Markets “In a Nutshell” for July 2, 2019
Investment Week at a Glance
Stocks finished mixed for the week. The Dow Jones Industrial Average was down 0.45%, the S&P 500 fell 0.29 %, the New York Stock Exchange Composite (2,000 stocks) rose 0.02% and the average investors index (Value Line Index) was up 1.09%. Foreign stocks (DJ Global ex U.S.) were up 0.38%. Bond prices were up for the week, pushing the yield on the 10-year U.S. Treasury down 7 basis points to end the week at 2.00%. (Data source: Wall Street Journal)
Markets Finish Strong in 1st Half
The S&P 500 finished the month of June up almost 7% and up 17% for the 1st half of the year as markets have fought through and grinded higher despite a swarm of negative headlines regarding trade, a slowing economy and lackluster earnings predictions. The highlights of the 1st half included a sharp pivot by the Federal Reserve on its interest rate path, shifting from thinking about pausing rate hikes at the end of 2018 all the way to having the market predicting that there is a 100% chance of a rate cut in July based on 3-Month Treasury interest rates. While the trade war with China has hit a particular rough patch of negotiations, the market has mostly shrugged off the uncertainty around it and still expects a compromise, while accepting a longer, drawn out process. (Barron’s)
G-20 Meeting Opens Door for Trade Talks
As leaders from the top 20 economies in the world met in Japan this week, the world was focused on only 2 of them. Presidents Trump and Xi of China met this weekend and decided to put a pause on any further retaliation and allow for further negotiations to resume. Both presidents yielded some concessions, with Trump allowing some suppliers to still do business with Huawei, a Chinese telecommunications company that has been blacklisted for intellectual property theft and state-sponsored spying, while Xi resumed purchases of American agricultural products. While both of these concessions could easily be reversed, the simple fact that both countries continue to talk will give hope to markets that a deal remains a likely possibility and will allow for markets to continue churning higher. (Barron’s)
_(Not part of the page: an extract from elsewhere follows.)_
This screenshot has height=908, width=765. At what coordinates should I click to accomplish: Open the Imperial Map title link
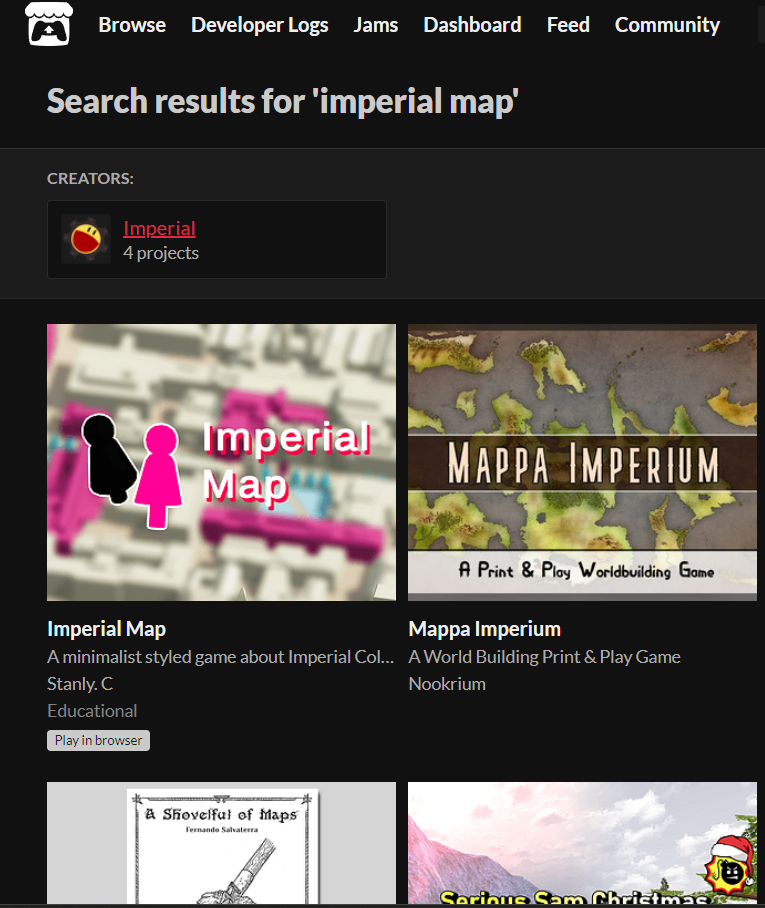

Bond Yields Continue to Fall
Global bonds continue to see high demand, which is seen by many as a direct contradiction to higher stocks so far this year. Currently over $13 trillion have negative yields, which can only be seen as a flight to safety for investors who would otherwise lose money on this investment. But with stock prices continuing to rise globally, clearly the market is still willing to put some capital into riskier assets. This may be a short term phenomenon, but this may be a critical inflection point for the bull market, where bonds and stocks are sending very different signals and only one can be right. With Central Banks around the world seemingly jumping to cut rates, it is possible that bond yields stay lower for longer and stocks continue to rise, but only time can tell. (Barron’s)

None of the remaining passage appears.